- Resumo IA
• Flávio Bolsonaro recebe título de cidadão honorário em BH.
• Evento na CMBH gera intensa polarização política.
• Manifestações contra a homenagem ocorrem na Câmara.
• Polícia Militar atua para evitar confrontos entre grupos.
• Oposição critica e repudia concessão do título.
• Revelações ligam senador a fraude bancária, ampliando tensão.Observação: O resumo é gerado por IA e revisado pela redação.

A entrega do título de cidadão honorário ao senador Flávio Bolsonaro (PL) transformou a Câmara Municipal de Belo Horizonte (CMBH) em um cenário de intensa polarização política nesta terça-feira (2). A solenidade, que gerou forte rejeição entre movimentos sociais e parlamentares de oposição, ocorreu sob o eco de manifestações que ocuparam os arredores do Legislativo municipal.

Desde o período da tarde, centenas de manifestantes contrários à honraria se concentraram na porta da Câmara. O ato, organizado por coletivos populares e torcidas organizadas, contou com faixas, cartazes e carros de som.
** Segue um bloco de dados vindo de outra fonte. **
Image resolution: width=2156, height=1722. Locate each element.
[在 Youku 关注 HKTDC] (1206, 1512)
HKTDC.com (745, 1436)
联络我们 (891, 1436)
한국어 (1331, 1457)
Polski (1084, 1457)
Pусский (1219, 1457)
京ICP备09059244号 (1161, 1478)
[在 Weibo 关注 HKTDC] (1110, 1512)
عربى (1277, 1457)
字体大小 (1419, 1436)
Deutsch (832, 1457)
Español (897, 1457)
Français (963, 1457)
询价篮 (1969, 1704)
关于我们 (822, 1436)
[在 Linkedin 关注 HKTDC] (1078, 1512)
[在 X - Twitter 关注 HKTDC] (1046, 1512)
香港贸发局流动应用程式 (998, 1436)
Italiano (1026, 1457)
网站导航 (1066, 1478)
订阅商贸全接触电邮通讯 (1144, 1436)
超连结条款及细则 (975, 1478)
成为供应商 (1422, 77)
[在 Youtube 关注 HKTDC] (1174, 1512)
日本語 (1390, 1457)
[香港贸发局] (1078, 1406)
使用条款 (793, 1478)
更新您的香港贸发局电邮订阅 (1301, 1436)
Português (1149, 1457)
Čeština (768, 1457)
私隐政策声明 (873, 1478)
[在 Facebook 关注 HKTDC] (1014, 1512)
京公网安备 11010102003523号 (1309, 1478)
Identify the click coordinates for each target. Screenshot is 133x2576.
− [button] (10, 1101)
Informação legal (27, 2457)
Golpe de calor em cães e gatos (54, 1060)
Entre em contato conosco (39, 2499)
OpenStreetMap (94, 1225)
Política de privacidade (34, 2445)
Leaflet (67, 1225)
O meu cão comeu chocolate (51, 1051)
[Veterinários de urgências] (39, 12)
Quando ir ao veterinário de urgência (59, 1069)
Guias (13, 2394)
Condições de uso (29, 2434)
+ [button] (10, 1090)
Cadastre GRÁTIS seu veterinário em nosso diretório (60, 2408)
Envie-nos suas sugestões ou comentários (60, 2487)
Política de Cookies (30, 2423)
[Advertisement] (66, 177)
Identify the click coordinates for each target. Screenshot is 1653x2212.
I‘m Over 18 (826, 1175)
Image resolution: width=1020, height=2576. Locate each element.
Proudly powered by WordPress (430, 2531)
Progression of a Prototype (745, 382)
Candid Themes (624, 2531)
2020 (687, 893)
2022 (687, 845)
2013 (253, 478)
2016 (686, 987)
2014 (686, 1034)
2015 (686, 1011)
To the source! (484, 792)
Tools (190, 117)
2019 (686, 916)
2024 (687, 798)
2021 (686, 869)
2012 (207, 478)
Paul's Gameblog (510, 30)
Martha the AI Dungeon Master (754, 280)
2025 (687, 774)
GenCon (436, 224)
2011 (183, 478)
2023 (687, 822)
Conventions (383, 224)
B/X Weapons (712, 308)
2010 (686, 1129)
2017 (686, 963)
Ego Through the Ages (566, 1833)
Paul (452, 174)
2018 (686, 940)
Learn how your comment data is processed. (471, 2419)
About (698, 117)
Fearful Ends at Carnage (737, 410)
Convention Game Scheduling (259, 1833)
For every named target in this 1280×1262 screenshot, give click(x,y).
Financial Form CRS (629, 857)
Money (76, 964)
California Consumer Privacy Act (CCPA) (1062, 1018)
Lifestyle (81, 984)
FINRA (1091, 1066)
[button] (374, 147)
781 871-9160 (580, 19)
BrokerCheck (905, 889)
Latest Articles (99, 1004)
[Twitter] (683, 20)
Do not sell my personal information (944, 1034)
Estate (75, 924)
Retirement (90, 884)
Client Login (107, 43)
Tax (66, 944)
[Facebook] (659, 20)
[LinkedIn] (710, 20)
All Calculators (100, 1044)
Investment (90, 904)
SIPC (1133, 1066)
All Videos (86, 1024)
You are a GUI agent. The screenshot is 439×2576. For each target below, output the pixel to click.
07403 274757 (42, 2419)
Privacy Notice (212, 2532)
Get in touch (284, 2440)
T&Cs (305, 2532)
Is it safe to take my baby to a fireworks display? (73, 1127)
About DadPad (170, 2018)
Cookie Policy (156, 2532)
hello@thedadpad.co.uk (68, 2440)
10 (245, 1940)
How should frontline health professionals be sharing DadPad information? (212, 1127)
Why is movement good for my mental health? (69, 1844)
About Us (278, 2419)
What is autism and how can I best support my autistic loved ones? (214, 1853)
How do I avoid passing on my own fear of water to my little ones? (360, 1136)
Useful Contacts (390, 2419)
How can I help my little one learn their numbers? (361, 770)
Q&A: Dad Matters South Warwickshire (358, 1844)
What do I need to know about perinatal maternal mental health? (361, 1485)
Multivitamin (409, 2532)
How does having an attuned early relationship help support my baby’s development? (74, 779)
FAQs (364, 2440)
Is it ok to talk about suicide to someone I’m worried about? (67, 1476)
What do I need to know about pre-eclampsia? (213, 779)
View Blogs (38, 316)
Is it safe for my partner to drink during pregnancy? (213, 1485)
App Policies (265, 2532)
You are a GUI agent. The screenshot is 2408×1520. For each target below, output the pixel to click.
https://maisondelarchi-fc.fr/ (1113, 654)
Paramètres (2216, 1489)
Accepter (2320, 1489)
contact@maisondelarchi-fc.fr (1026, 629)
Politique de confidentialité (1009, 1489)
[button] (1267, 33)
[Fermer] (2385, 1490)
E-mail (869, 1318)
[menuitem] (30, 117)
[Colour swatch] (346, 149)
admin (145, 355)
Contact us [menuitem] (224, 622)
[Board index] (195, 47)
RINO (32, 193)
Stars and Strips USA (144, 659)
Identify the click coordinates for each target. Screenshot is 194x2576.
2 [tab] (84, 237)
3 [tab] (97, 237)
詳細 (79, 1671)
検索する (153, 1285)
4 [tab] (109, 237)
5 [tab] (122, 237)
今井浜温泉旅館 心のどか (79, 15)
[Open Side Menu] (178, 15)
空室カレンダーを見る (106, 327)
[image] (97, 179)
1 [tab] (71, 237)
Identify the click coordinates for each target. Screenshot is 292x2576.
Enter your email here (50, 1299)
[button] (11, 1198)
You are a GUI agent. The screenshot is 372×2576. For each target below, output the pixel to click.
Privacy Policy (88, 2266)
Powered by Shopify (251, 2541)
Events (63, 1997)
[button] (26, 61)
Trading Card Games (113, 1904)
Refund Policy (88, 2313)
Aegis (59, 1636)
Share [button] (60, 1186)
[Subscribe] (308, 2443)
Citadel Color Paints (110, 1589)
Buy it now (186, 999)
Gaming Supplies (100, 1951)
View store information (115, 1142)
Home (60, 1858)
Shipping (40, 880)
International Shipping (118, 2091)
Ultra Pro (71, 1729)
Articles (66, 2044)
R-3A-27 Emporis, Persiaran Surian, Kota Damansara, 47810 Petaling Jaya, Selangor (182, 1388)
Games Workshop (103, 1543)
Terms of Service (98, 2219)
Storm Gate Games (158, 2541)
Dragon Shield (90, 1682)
A presença de apoiadores do parlamentar no mesmo local elevou o clima de tensão, demandando uma atuação preventiva da Polícia Militar para isolar os grupos e evitar confrontos diretos.
“Flávio Bolsonaro não fez nada por Belo Horizonte que justifique receber o título de cidadão honorário. A Câmara Municipal não pode transformar uma honraria pública em palanque político”, criticou o engenheiro ambiental Felipe Gomes, um dos mobilizadores do protesto.
A concessão do título foi uma iniciativa do vereador Vile Santos (PL), respaldada na Resolução nº 1778/1992. O texto prevê que a homenagem seja entregue a indivíduos com histórico de “relevantes serviços prestados” ou atos de “abnegação e heroísmo” direcionados à capital mineira. Contudo, críticos e opositores alegam a ausência total de contribuições práticas do senador para o município.
O descontentamento ecoou fortemente dentro do plenário. Parlamentares de partidos de esquerda usaram as redes sociais e os microfones para repudiar a entrega do título:
A vereadora Iza Lourença (PSOL) lamentou o foco da Casa, afirmando que a cidade está sendo usada como “cortina de fumaça”. Segundo ela, debates urgentes de interesse da população acabam travados para dar lugar à agenda da extrema-direita.
Já Luiza Dulci (PT), classificou a decisão como “completamente absurda” e enfatizou que a bancada de oposição não compactuou com o requerimento, que obteve a assinatura de 12 vereadores. A parlamentar chamou o homenageado de “golpista que trama contra o país”.
O evento ocorreu em um momento de fragilidade política para o senador. Recentemente, reportagens do portal Intercept Brasil revelaram mensagens que ligam Flávio Bolsonaro a Daniel Vorcaro, executivo ligado ao Banco Master — instituição financeira envolvida na maior fraude bancária da história do país e que sofreu intervenção e liquidação pelo Banco Central.
Os documentos vazados apontam que, entre fevereiro e novembro de 2025, o senador teria intermediado e cobrado ativamente o repasse de cifras milionárias. O objetivo dos recursos era o financiamento do longa-metragem “Dark Horse”, uma cinebiografia sobre o ex-presidente Jair Bolsonaro.
A repercussão do caso, somada aos protestos em vias de grande circulação de Belo Horizonte, amplificou o tom de desgaste da solenidade, que segue repercutindo intensamente nos debates políticos locais e nas redes sociais.